| Laughing Man |
2009-04-15 18:10 |
Re: The end of multitouch for...everyone?
Quote:
Originally Posted by mullf
(Post 279809)
Which is one of the geniuses of the Constitution, that it provides for updating. Feel free to lobby for an amendment eliminating patents and copyrights if you want.
|
I have and continue doing so. Though lobbying politicans doesn't end well if you don't have deep pockets. :mad:
Quote:
But they get paid for their work. Try offering them a contract saying they have to pay for all their research on their own without salary and others can use it without paying them anything for it.
|
Yes, they do get paid for their work. And most of the time other people can use their research without paying them for it. They just have to cite the idea and what not was originally theirs.
Quote:
You think the rate of technological advance was the same then as it is now? Besides, there was not modern economy back then. And don't forget what the promise of a monetary reward played in solving the longitude problem.
|
Ah, but the same technological advance has lead to things like the Internet which offers now infinite way to replicate ideas and digital products. So if the argument is that times are different, then one could also just argue that times are now different again and in this day and era patents and copyrights are not needed in the form they are now. Our as my research methods professor would put it, the model has become outdated and needs to be updated or replaced.

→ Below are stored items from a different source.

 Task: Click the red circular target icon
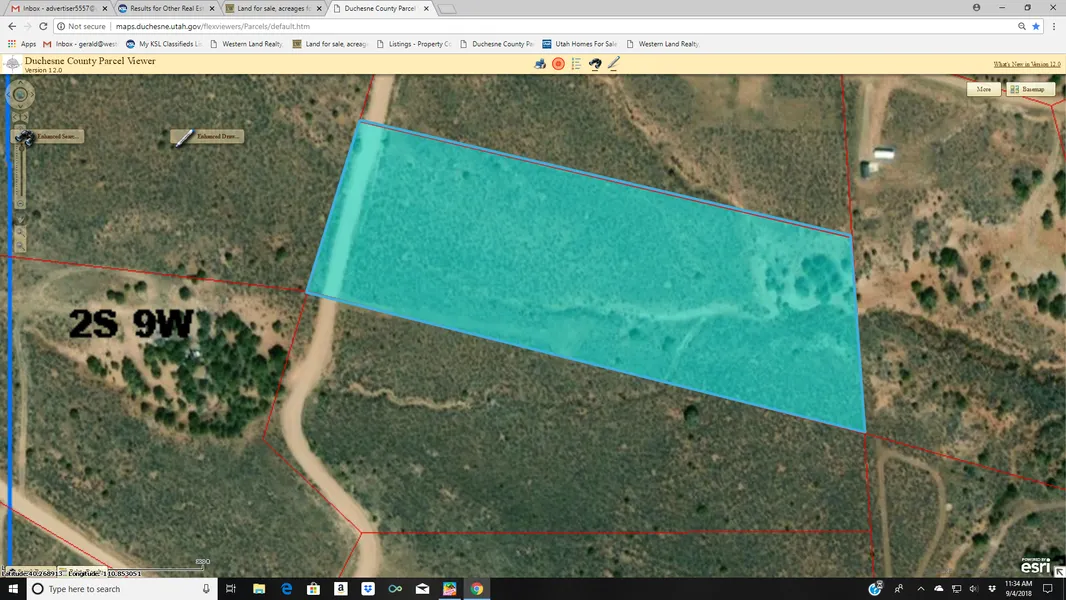[x=558, y=64]
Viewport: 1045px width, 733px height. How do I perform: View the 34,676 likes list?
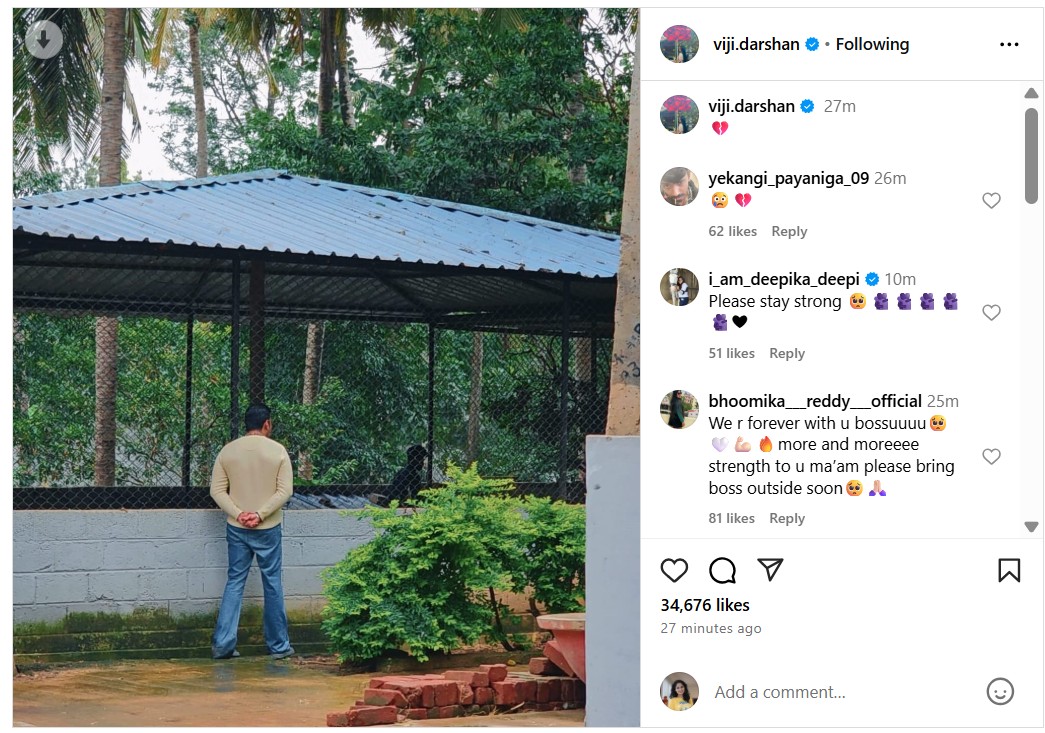click(x=705, y=605)
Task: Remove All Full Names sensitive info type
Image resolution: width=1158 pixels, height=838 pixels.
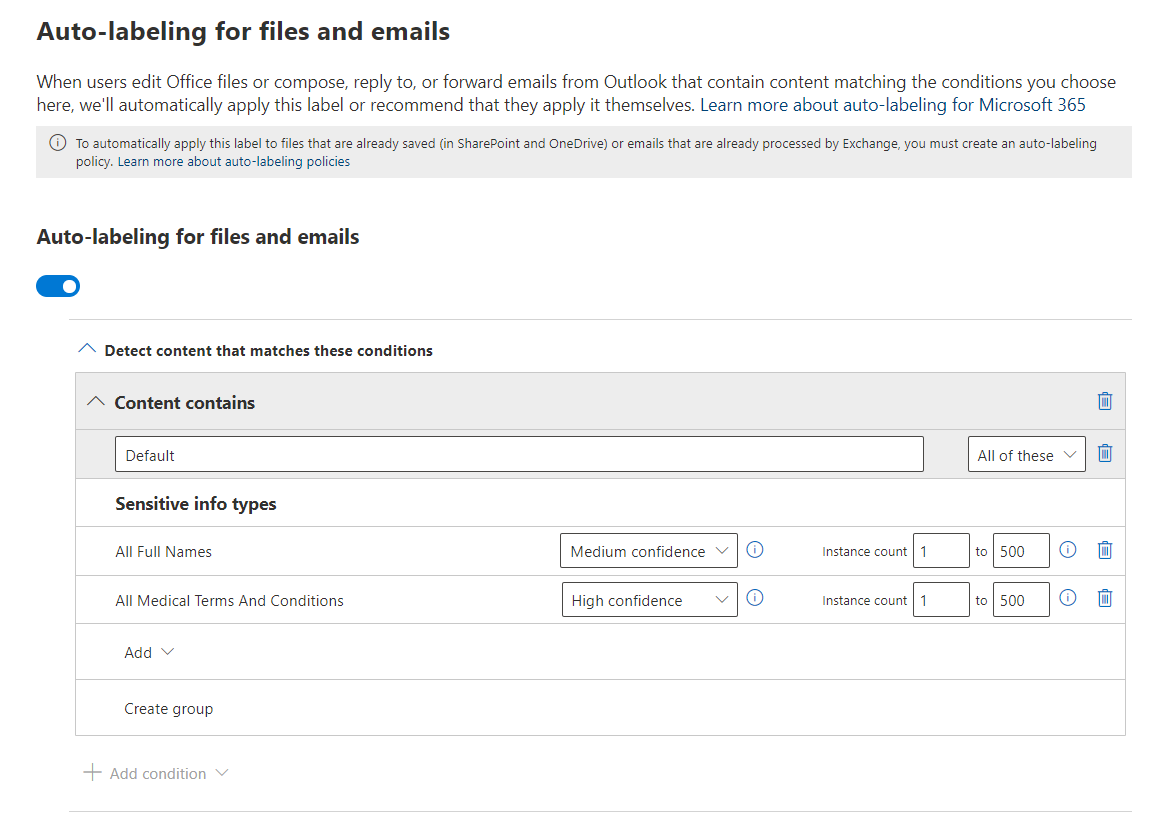Action: click(x=1104, y=550)
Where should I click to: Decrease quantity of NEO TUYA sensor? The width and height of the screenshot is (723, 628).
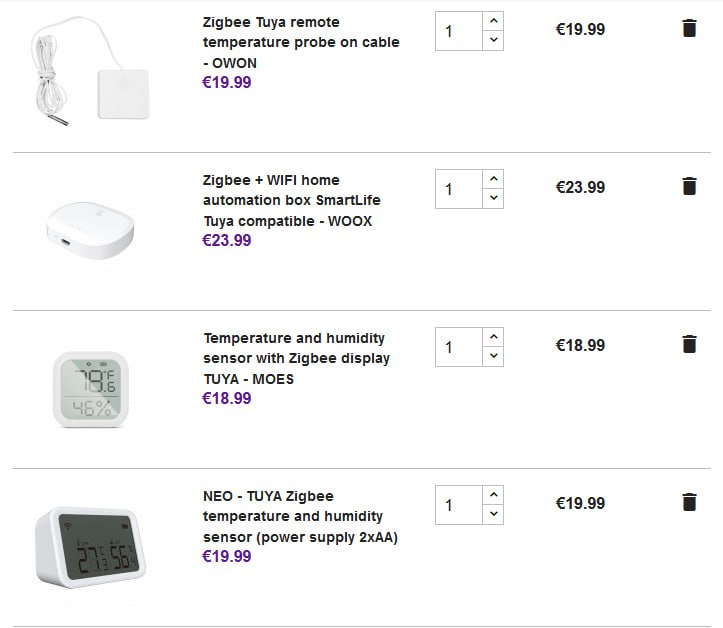[x=493, y=514]
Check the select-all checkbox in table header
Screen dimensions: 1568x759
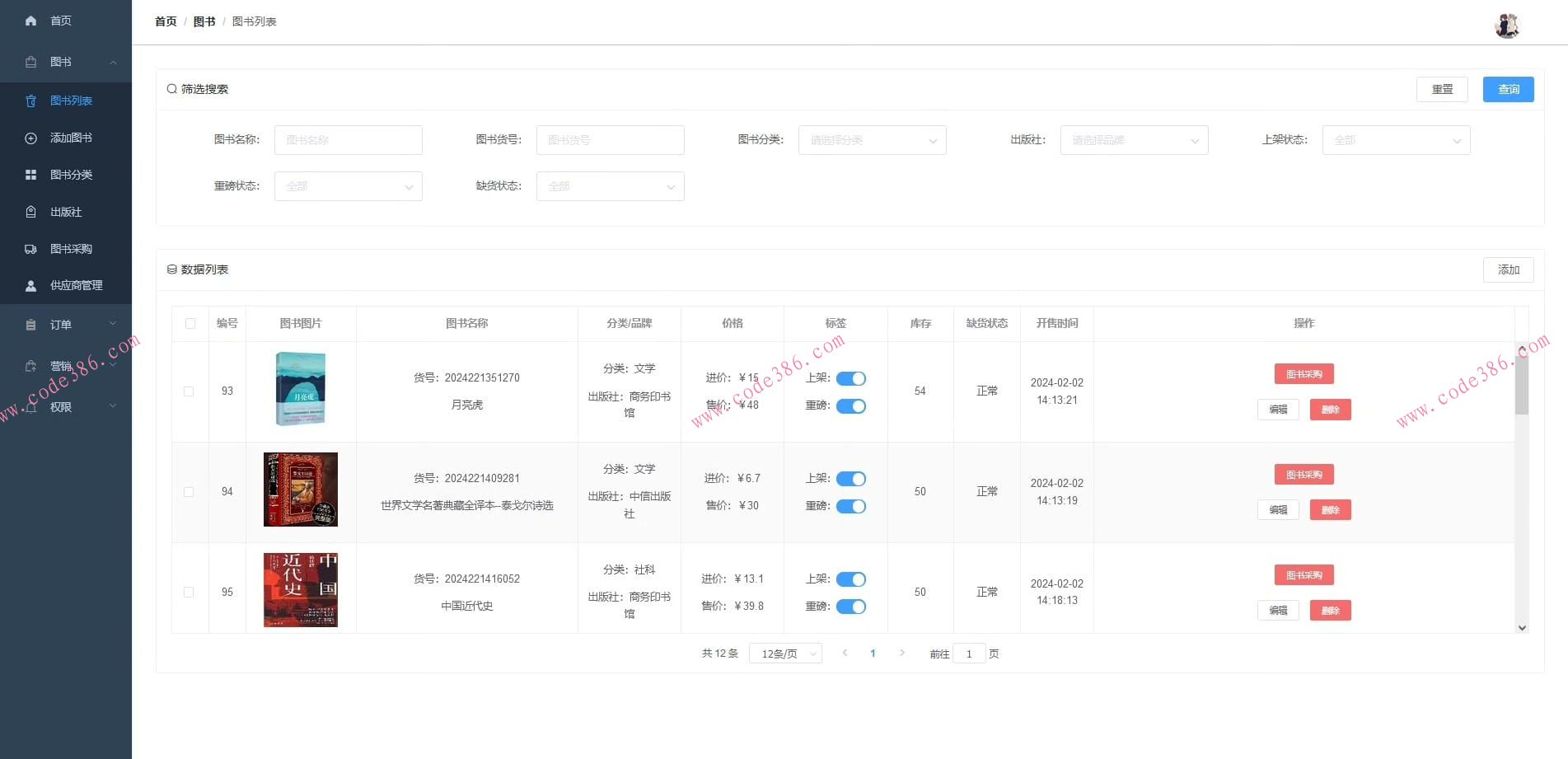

And yes there were some monetary rewards (in the case of Gunpowder I think it was because they were seeking a formula for immortality). Changing patents and copyrights won't influence that. In fact it may increase the rate of progress since people would actually have to continue making advances and discoveries instead of sitting on the one egg they found. Again, not saying they aren't needed (see previous post, last paragraph). It just needs to be reformed.
Quote:
That's only a problem in the United States. All other countries have patent rights to first inventor to file, not first inventor to invent.
|
I'm not familar with other countries' patent system. Only the US (I have a family member that works in the patent office but on the reviewing level). Frequently there are problems with patents being claimed when they've already been issued (the patent office is bogged down so they rarely do prior existence checks well enough).
It's nice to actually have a discussion :). This rarely happens on Digg.